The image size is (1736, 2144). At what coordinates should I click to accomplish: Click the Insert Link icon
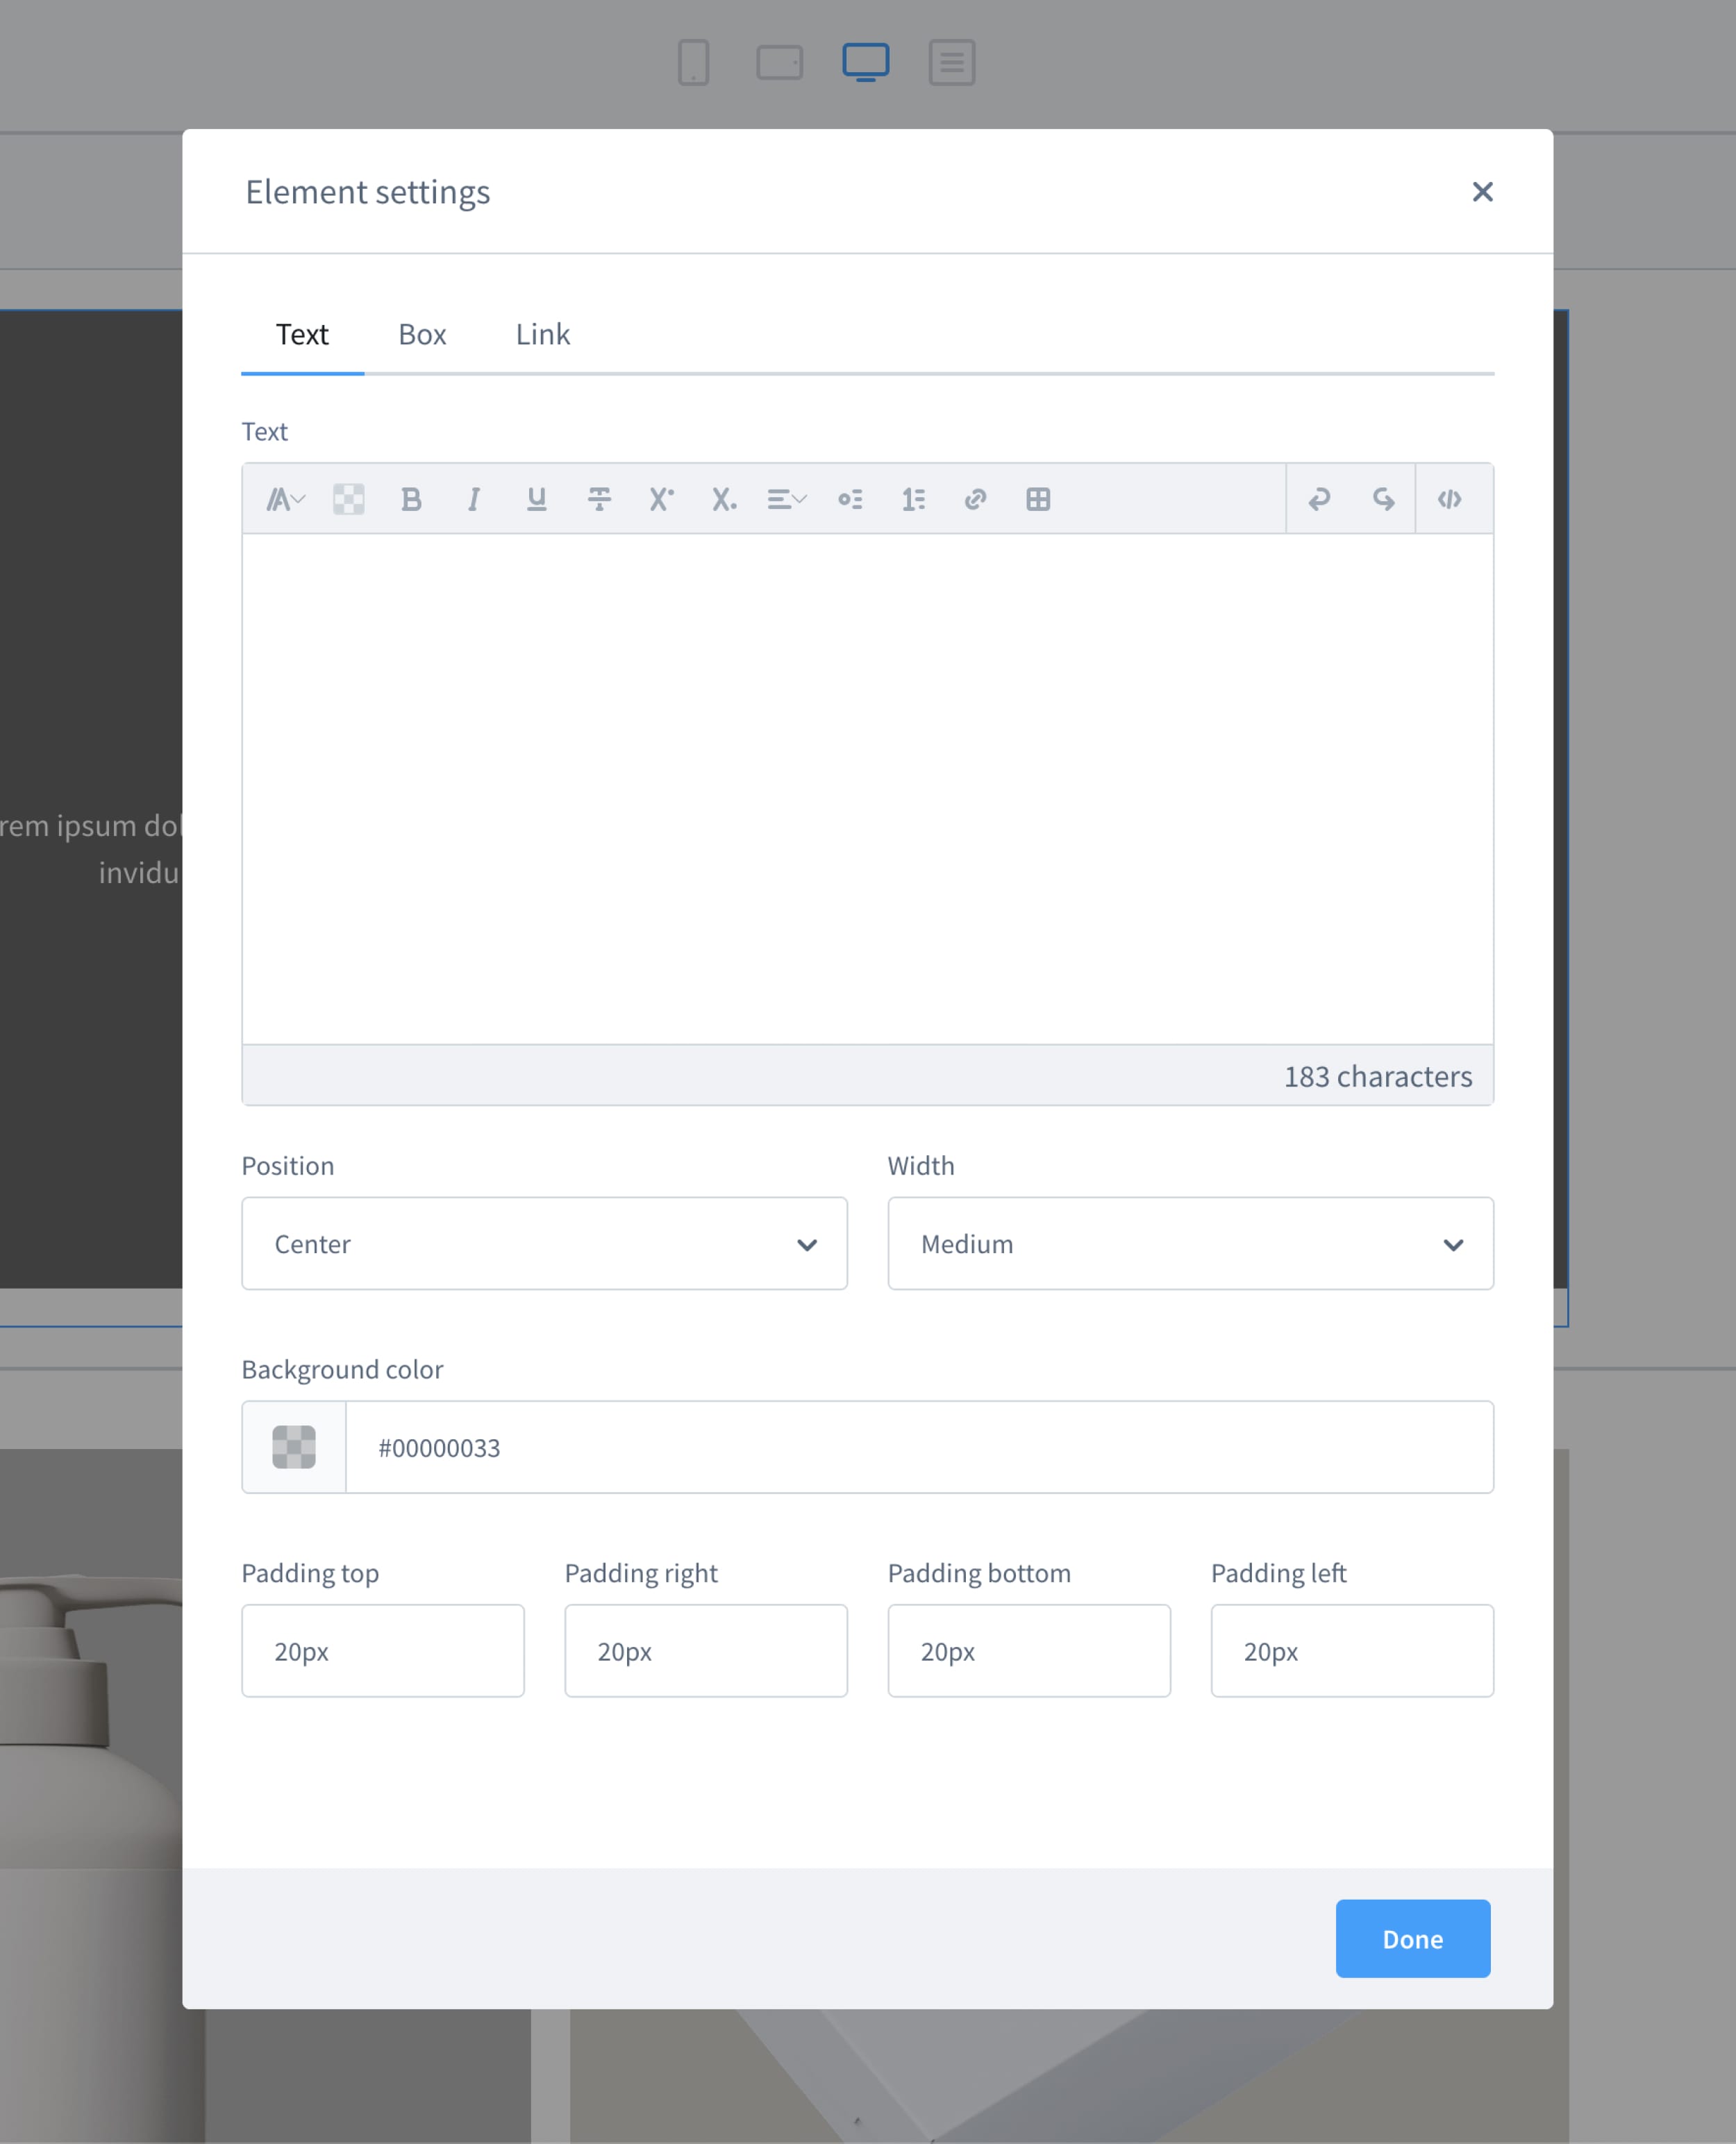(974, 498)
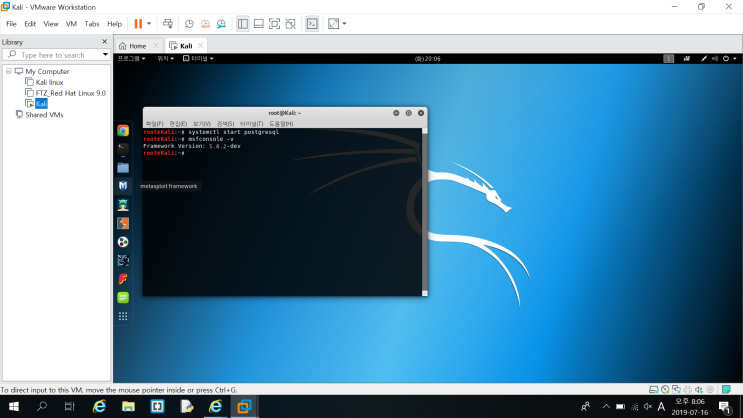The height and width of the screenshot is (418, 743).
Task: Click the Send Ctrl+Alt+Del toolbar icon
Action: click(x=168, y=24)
════════
▸ **Work item**:
Exactly as written, copy out the listing, but without any pictures.

▸ **Exercise output**:
The image size is (1736, 2144). At what coordinates should I click to accomplish: Click the Insert Link icon
(974, 498)
The height and width of the screenshot is (418, 743).
Task: Click the Send Ctrl+Alt+Del toolbar icon
Action: click(x=168, y=24)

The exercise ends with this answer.